What you need to do: Below are some entries. Repeat exactly the lines from the one with "Instruction: Pick the" through the one with "Task: Open the Pinterest icon", and only those.

[Records from a data source]
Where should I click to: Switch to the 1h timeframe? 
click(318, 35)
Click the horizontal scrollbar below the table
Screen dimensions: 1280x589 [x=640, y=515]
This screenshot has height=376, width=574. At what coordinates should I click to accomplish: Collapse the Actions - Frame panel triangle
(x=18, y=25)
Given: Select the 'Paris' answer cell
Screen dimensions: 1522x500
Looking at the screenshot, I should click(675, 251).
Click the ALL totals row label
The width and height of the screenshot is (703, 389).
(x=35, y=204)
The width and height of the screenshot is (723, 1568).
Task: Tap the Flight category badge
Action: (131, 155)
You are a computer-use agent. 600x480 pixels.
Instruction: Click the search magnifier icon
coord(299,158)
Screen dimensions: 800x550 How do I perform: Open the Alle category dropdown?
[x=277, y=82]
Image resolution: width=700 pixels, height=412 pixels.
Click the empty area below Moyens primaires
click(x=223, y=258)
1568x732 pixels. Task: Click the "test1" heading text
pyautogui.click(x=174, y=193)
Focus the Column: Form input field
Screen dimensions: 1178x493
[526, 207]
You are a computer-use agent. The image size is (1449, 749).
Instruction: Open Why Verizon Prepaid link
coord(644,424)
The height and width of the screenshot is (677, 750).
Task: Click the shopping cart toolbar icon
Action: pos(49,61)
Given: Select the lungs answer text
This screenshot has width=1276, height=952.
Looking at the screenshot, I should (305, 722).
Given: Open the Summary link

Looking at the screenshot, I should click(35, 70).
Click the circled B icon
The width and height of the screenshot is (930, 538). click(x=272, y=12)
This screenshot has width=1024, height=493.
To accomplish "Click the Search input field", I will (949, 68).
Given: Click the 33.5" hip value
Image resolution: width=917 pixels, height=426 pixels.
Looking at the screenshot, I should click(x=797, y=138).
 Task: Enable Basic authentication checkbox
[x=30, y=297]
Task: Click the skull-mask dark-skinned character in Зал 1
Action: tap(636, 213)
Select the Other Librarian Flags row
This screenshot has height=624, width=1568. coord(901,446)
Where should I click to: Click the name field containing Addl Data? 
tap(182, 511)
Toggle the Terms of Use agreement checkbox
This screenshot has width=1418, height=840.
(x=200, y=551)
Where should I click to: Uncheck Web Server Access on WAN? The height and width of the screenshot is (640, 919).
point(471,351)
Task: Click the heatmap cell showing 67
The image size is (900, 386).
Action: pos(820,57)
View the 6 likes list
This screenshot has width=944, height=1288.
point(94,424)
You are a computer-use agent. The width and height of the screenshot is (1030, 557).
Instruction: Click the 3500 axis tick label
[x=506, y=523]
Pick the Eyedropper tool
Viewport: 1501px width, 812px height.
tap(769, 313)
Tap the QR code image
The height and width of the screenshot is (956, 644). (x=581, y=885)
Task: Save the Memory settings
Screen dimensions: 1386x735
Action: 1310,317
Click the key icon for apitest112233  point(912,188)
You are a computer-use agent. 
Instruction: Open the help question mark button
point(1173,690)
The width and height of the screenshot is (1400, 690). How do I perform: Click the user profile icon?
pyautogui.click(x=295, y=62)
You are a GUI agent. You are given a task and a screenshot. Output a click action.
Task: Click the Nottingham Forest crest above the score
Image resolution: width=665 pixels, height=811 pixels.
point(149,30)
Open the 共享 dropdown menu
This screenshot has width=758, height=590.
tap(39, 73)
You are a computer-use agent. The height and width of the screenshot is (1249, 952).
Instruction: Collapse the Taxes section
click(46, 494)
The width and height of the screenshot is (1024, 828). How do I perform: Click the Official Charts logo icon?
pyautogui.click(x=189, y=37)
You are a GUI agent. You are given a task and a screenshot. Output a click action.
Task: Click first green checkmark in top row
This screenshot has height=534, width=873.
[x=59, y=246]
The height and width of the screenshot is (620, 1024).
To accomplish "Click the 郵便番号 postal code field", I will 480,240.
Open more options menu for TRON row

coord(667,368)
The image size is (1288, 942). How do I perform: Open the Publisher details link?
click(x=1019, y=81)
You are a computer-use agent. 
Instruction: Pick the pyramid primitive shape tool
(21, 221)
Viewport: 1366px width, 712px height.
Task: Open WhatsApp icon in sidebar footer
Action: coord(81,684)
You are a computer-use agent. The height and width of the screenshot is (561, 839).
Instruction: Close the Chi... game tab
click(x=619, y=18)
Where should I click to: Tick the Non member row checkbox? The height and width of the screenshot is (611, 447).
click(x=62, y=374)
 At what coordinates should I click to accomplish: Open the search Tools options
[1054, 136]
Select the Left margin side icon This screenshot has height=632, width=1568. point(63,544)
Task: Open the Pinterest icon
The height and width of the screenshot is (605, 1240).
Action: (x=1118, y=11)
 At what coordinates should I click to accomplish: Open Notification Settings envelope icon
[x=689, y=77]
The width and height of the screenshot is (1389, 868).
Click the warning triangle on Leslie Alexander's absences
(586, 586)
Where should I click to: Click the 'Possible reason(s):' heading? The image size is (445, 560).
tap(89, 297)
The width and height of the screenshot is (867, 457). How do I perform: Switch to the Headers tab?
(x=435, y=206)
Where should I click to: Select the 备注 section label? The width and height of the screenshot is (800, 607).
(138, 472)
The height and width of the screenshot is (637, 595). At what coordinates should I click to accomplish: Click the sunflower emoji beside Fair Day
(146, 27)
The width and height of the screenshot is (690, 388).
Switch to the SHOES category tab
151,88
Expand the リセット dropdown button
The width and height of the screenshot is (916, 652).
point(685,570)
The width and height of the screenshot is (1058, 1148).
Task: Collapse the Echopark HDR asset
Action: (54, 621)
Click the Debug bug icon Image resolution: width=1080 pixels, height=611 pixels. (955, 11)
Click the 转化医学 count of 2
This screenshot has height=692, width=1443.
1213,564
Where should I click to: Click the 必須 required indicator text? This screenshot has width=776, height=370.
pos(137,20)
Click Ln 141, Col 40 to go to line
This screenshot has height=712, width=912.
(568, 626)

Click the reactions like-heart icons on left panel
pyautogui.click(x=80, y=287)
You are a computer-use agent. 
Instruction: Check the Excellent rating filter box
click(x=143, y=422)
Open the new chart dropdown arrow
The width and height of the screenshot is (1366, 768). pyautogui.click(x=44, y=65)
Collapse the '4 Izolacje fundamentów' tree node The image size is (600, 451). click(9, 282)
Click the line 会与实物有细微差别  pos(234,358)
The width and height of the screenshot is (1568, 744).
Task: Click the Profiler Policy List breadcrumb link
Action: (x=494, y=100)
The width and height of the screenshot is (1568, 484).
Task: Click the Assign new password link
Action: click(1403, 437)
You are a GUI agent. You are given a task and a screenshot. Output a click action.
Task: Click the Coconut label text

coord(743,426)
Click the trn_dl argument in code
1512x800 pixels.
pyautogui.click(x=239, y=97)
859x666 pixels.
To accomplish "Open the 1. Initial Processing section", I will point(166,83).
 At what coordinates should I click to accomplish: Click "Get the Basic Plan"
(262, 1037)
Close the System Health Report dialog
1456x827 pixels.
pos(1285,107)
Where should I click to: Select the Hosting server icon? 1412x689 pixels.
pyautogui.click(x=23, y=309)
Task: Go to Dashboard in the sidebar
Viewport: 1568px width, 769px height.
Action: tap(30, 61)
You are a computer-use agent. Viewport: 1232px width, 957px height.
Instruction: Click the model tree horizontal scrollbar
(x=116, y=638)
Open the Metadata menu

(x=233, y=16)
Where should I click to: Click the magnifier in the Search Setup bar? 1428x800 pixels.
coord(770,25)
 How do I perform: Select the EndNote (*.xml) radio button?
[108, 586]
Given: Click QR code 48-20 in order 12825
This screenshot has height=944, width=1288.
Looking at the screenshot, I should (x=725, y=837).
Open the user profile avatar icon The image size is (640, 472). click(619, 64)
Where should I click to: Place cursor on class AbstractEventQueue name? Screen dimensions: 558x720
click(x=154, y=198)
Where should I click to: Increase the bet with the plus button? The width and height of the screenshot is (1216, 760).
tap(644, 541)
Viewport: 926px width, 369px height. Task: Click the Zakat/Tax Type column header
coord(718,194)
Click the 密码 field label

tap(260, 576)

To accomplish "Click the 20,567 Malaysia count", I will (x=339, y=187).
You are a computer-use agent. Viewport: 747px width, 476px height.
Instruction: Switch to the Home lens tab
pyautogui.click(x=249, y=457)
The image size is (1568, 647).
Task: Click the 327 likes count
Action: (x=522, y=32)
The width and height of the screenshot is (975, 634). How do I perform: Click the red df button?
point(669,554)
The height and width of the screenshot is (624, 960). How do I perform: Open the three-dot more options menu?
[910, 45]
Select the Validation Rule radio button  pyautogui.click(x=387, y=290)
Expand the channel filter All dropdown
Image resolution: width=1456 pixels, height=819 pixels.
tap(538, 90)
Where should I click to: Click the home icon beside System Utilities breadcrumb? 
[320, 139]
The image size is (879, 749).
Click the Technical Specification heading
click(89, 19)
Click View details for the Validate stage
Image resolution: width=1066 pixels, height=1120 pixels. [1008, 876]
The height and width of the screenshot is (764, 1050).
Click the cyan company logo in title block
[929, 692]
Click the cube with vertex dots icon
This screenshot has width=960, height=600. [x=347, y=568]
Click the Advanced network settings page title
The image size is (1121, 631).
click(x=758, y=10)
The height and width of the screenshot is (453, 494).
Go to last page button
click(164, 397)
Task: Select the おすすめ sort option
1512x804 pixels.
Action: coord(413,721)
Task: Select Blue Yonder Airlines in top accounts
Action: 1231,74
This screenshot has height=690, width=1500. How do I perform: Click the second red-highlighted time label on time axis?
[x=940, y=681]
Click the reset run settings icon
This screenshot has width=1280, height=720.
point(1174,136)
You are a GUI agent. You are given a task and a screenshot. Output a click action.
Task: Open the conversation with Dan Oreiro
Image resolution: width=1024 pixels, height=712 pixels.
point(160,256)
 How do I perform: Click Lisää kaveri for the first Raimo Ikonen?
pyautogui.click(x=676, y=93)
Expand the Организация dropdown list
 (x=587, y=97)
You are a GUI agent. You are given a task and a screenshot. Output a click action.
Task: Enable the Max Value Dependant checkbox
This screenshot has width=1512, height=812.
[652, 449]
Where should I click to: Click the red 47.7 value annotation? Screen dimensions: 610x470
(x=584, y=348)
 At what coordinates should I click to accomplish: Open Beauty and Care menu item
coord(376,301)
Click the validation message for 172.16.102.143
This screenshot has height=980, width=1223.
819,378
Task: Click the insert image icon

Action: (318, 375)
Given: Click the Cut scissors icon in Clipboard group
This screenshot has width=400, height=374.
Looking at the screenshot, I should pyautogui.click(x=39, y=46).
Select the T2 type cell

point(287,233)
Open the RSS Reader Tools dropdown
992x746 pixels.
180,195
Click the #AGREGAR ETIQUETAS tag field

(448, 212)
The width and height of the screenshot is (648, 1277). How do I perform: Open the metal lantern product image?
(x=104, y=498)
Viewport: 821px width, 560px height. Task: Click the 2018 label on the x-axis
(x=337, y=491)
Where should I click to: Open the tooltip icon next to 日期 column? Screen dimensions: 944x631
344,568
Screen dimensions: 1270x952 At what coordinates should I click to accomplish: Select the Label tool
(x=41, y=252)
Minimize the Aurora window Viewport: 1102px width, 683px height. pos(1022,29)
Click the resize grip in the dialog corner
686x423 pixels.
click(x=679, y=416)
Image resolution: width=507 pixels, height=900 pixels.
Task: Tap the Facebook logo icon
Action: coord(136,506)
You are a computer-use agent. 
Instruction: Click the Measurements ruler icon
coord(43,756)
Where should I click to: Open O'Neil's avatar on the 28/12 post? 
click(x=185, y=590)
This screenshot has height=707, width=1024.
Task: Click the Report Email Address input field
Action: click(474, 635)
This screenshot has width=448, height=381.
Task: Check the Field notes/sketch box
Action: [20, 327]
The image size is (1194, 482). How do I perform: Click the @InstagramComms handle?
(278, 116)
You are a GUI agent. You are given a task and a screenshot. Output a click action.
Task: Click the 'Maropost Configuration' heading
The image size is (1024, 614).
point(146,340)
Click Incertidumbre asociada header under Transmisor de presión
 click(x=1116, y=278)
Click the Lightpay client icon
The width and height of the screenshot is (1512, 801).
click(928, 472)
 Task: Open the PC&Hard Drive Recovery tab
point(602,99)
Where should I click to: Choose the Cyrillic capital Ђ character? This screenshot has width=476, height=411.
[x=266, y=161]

Response box:
Instruction: Pick the pyramid primitive shape tool
(21, 221)
Viewport: 1366px width, 712px height.
Task: Open WhatsApp icon in sidebar footer
Action: coord(81,684)
You are a computer-use agent. The height and width of the screenshot is (561, 839).
Instruction: Close the Chi... game tab
click(x=619, y=18)
Where should I click to: Tick the Non member row checkbox? The height and width of the screenshot is (611, 447).
click(x=62, y=374)
 At what coordinates should I click to accomplish: Open the search Tools options
[1054, 136]
Select the Left margin side icon This screenshot has height=632, width=1568. point(63,544)
Task: Open the Pinterest icon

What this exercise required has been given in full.